Reproduza sem alterações o trecho da reportagem sobre tecnologia assistiva que vai de "São artigos cuja" a "populosa do país.".

> [TRECHO PARA ANÁLISE]:
##########
Produtos e equipamentos facilitam a vida de pessoas com deficiência

CELIA DEMARCHI


João Pacheco: apoio do computador
Foto: Celia Demarchi

O empresário João Pacheco Fernandes Neto, de 55 anos, trabalha diariamente no quarto de seu apartamento no bairro de Perdizes, em São Paulo, onde mora sozinho. Com seu sócio, Renato Bueno de Camargo Laurenti, de 48 anos, ele administra a Como Ir!, uma loja virtual que atende também por telefone. Seria uma atividade como qualquer outra, não fosse o fato de os dois sócios serem tetraplégicos – eles sofrem de paralisia nas quatro extremidades do corpo (direita, esquerda, superior e inferior). Camargo movimenta parcialmente braços e mãos, e Pacheco, apenas a cabeça. Eles, porém, conseguem trabalhar graças a produtos da mesma categoria dos que comercializam, da chamada tecnologia assistiva. Trata-se de uma farta e crescente variedade de itens – pratos e talheres adaptados, softwares que leem em diversas línguas a tela do computador, próteses programadas para se adaptar aos movimentos do corpo, implantes totalmente imperceptíveis de aparelhos para surdez, roupa que promete fazer paraplégicos voltarem a andar, entre outros.

São artigos cuja demanda vem crescendo nos últimos anos, em consequência de fatores relacionados à mobilização social das pessoas com deficiência, que seriam em torno de 14,5% da população, segundo o censo do Instituto Brasileiro de Geografia e Estatística (IBGE) de 2000. Como atualmente o país tem 191,5 milhões de habitantes, haveria algo em torno de 27,7 milhões de pessoas com algum tipo de deficiência. Esse número supera em quase 8 milhões o total de moradores da região metropolitana paulista, a mais populosa do país.

Com a mobilização social, as pessoas com deficiência – física e sensorial – conquistaram mais acessibilidade, empregos e, portanto, renda, tornando-se também mais visíveis na sociedade. Passaram ainda a se comunicar mais e se tornaram mais bem informadas, à medida que a tecnologia se desenvolveu e elas puderam engrossar o numeroso grupo de brasileiros com acesso à internet. Nisso foi pioneira, há dez anos, a Rede Saci (Solidariedade, Apoio, Comunicação e Informação), que funciona na Universidade de São Paulo (USP): “Usamos a internet desde o início para difundir informações e fazer com que as pessoas tenham acesso umas às outras, se comuniquem”, diz Ana Maria Barbosa, coordenadora executiva da rede.
##########
> [INFORMAÇÕES EXIBIDAS]:

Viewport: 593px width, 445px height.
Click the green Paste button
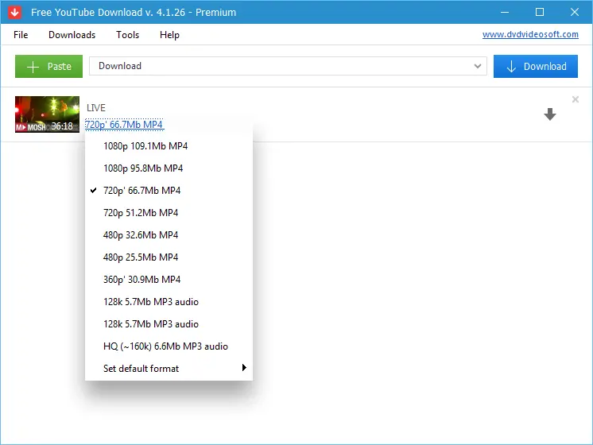pos(48,66)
##########
> [RESPOSTA AO PROBLEMA]:
São artigos cuja demanda vem crescendo nos últimos anos, em consequência de fatores relacionados à mobilização social das pessoas com deficiência, que seriam em torno de 14,5% da população, segundo o censo do Instituto Brasileiro de Geografia e Estatística (IBGE) de 2000. Como atualmente o país tem 191,5 milhões de habitantes, haveria algo em torno de 27,7 milhões de pessoas com algum tipo de deficiência. Esse número supera em quase 8 milhões o total de moradores da região metropolitana paulista, a mais populosa do país.